A Phase I/II Study of Rovalpituzumab Tesirine in Combination With Nivolumab ± Ipilimumab in Patients With Previously Treated Extensive-Stage Small Cell Lung Cancer.

Abstract Introduction This open-label, phase I/II study assessed safety and efficacy of rovalpituzumab tesirine (Rova-T™), an antibody-drug conjugate targeting delta-like protein 3 plus immune checkpoint inhibitors nivolumab ± ipilimumab in previously treated extensive-stage small cell lung cancer (ES SCLC). Methods Patients with histologically/cytologically confirmed, previously treated (two or more lines of therapy) ES SCLC were enrolled into two cohorts. Cohort 1 received 0.3 mg/kg Rova-T (once every 6 weeks for two cycles) plus 360 mg nivolumab (two 3-week cycles beginning on week 4). Cohort 2 received the same dosage of Rova-T as Cohort 1 plus 1 mg/kg nivolumab (four 3-week cycles) and 1 mg/kg ipilimumab (beginning week 4). Both cohorts received 480 mg nivolumab every 4 weeks starting at week 10.Key objectives were to assess safety/tolerability and efficacy (per RECIST v1.1). The response-related results are based on centrally read data. Results Forty-two patients received therapy: cohort 1, n=30; cohort 2, n=12. Overall, 43% received two or more prior lines of therapy.

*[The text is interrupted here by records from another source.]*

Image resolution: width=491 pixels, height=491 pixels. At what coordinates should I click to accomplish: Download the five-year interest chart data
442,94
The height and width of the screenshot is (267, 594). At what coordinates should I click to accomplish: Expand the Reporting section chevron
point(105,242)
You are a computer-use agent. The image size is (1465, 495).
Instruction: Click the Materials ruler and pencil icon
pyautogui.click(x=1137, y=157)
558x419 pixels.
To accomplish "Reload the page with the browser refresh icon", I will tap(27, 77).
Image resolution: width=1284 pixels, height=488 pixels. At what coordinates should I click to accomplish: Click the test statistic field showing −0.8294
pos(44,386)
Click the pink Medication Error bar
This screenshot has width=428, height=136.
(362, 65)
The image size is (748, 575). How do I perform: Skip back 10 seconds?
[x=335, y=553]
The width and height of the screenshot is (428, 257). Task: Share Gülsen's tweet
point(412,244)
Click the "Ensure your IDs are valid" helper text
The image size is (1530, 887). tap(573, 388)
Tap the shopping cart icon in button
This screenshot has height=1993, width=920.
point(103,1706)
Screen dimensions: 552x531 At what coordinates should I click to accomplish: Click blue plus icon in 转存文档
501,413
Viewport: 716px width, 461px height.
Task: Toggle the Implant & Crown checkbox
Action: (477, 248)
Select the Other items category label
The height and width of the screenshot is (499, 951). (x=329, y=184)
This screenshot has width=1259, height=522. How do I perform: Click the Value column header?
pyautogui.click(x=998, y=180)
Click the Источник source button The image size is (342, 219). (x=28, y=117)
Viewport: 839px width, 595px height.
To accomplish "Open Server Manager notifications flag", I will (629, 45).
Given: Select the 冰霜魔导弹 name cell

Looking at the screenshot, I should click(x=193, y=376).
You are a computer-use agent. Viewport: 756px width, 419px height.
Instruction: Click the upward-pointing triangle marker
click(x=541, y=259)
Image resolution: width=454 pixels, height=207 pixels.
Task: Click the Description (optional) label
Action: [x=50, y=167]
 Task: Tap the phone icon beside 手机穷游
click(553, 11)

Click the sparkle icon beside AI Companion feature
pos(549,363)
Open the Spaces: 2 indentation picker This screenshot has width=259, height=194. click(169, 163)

All patients experienced one or more treatment-emergent adverse event (TEAE); 41 patients reported AEs considered related to study drug by the investigator. The most frequent TEAE was pleural effusion (n=20, 48%); most common grade ≥3 was anemia (n=9, 21%). Three grade 5 TEAEs considered related to study drug were reported (cohort 1): pneumonitis (n=2), acute kidney injury (n=1). The objective response rate was 30% (12/40): cohort 1, 27.6% (8/29); cohort 2, 36.4% (4/11); all partial responses. Conclusions Despite encouraging antitumor activity in previously treated ES SCLC, combination therapy with Rova-T and nivolumab ± ipilimumab was not well tolerated at the dose levels and administration schedules evaluated.